31 And Mattithiah, of the Levites (he [is] the first-born to Shallum the Korahite), [is] in office over the work of the pans.
Mattitja, een van de levieten, de oudste zoon van den Korachiet Sjalloem, was belast met het bakwerk,
32 And of the sons of the Kohathite, [some] of their brethren [are] over the bread of the arrangement, to prepare [it] sabbath by sabbath.
terwijl enige Kehatieten, zijn verwanten, elke sabbat voor het toonbrood moesten zorgen.
33 And these who sing, heads of fathers of the Levites, in the chambers, [are] free, for by day and by night [they are] over them in the work.
Dit waren dus de zangers, familiehoofden der levieten, die in de cellen geen dienst behoefden te doen, omdat ze elders dag en nacht bezig waren.
34 These heads of the fathers of the Levites throughout their generations [are] heads. These have dwelt in Jerusalem.
Dit waren de familiehoofden der levieten, volgens hun geslacht, die in Jerusalem woonden.
35 And in Gibeon dwelt hath the father of Gibeon, Jehiel, and the name of his wife [is] Maachah;
In Gibon woonde Jeïël, de stamvader van Gibon; zijn vrouw heette Maäka.
36 and his son, the first-born, [is] Abdon, and Zur, and Kish, and Baal, and Ner, and Nadab,
Zijn oudste zoon was Abdon, verder Soer, Kisj, Báal, Ner, Nadab,
37 and Gedor, and Ahio, and Zechariah, and Mikloth.
Gedor, Achjo, Zekarja en Miklot.
38 And Mikloth begat Shimeam, and they also, over-against their brethren, have dwelt in Jerusalem with their brethren.
Miklot verwekte Sjimam. Ook dezen woonden bij hun stamgenoten in Jerusalem, in hun nabijheid.
39 And Ner begat Kish, and Kish begat Saul, and Saul begat Jonathan, and Malchi-Shua, and Abinadab, and Esh-Baal.

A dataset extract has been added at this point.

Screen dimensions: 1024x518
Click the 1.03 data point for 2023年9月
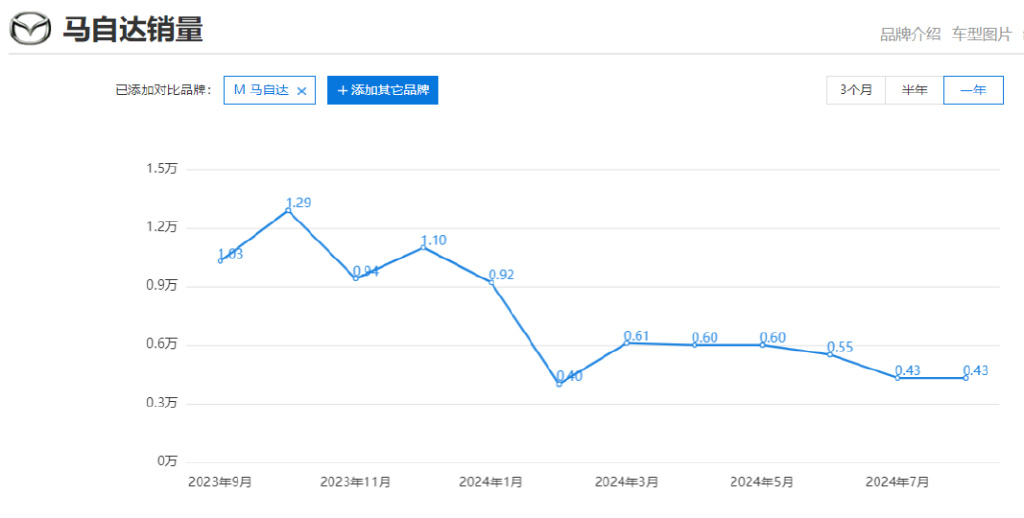[x=220, y=261]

Ner verwekte Kisj; Kisj verwekte Saul; Saul verwekte Jonatan, Malkisjóea, Abinadab en Esjbáal.
40 And a son of Jonathan [is] Merib-Baal, and Merib-Baal begat Micah.
De zoon van Jonatan was Merib-Báal; Merib-Báal verwekte Mika.
41 And sons of Micah: Pithon, and Melech, and Tahrea,
De zonen van Mika waren Piton, Mélek, Tachréa en Achaz.
42 and Ahaz — he begat Jaarah, and Jaarah begat Alemeth, and Azmaveth, and Zimri, and Zimri begat Moza,
Achaz verwekte Jara; Jara verwekte Alémet, Azmáwet en Zimri. Zimri verwekte Mosa;
43 and Moza begat Binea, and Rephaiah [is] his son. Eleasah his son, Azel his son.
Mosa verwekte Bina. De zoon van Bina was Refaja; die van Refaja was Elasa; die van Elasa was Asel.
44 And to Azel [are] six sons, and these their names: Azrikam, Bocheru, and Ishmael, and Sheariah, and Obadiah, and Hanan: these [are] sons of Azel.
Asel had zes kinderen, die aldus heetten: Azrikam, Bokeroe, Jisjmaël, Sjearja, Obadja en Chanan; allen zonen van Asel.